Is this just theory, or could it happen to my code?
Most Java applications are hosted on Intel or Sparc systems, which offer stronger memory models than required by the Java Memory Model. (Sparc processors actually offer multiple memory models with varying levels of cache coherency.) And many systems have only a single processor. It might be tempting to dismiss these concerns as being only of theoretical value and think, “That couldn’t happen to us because we only use Solaris,” or, “All our systems have single processors.”
The danger behind dismissing these concerns is that these assumptions get buried in the code, where no one knows about them. Programs have a tendency to live much longer than expected. The Y2K phenomenon was dramatic evidence of that fact — programmers made memory optimizations 20 or 30 years ago, fully convinced that future programmers would certainly replace the code by the year 2000. Even if you’re sure that your program is only going to run on Linux/Intel in the foreseeable future, how do you know the same program won’t get rehosted to another platform 10 years from now? Will anyone remember that you assumed otherwise when you wrote some unsynchronized cache class deeply buried inside your application?
Conclusion
DCL, and other techniques for avoiding synchronization, expose many of the complexities of the JMM. The issues surrounding synchronization are subtle and complicated — so it is no surprise that many intelligent programmers have tried, but failed, to fix DCL.

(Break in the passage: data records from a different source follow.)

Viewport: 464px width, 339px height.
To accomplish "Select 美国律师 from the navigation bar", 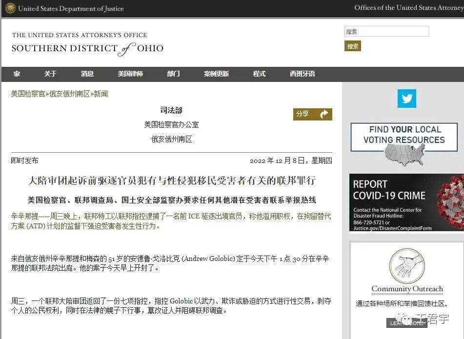I will tap(130, 74).
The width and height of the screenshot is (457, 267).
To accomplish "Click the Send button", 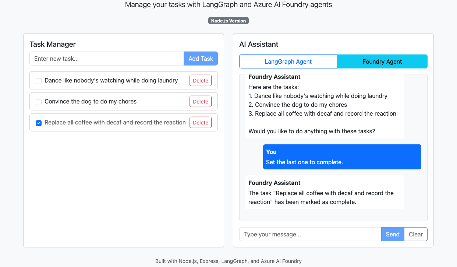I will [392, 234].
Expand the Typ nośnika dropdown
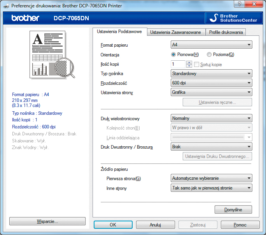The height and width of the screenshot is (235, 266). [212, 74]
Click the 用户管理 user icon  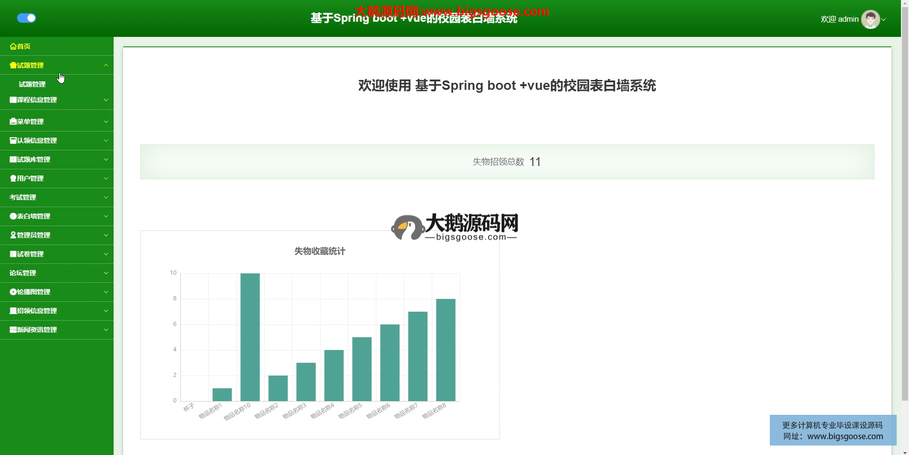point(13,178)
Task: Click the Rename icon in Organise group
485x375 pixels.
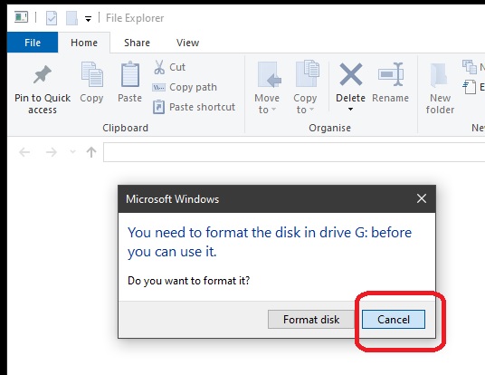Action: 391,74
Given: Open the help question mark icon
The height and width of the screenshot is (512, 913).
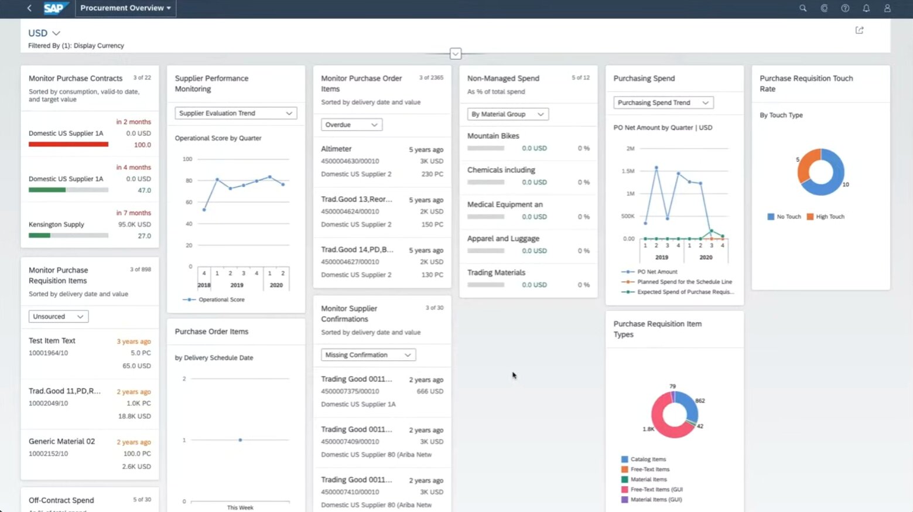Looking at the screenshot, I should tap(845, 8).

The original goal of the Java Memory Model was to enable programmers to write concurrent programs in Java that would run efficiently on modern hardware, while still guaranteeing the Write Once, Run Anywhere behavior across a variety of computing architectures. Since there is now a JVM for nearly every conceivable processor, it is not unreasonable to expect that your code will eventually run on a different architecture than the one on which it was developed. So follow the rules now (synchronize!), and you can avoid a concurrency crisis in the future.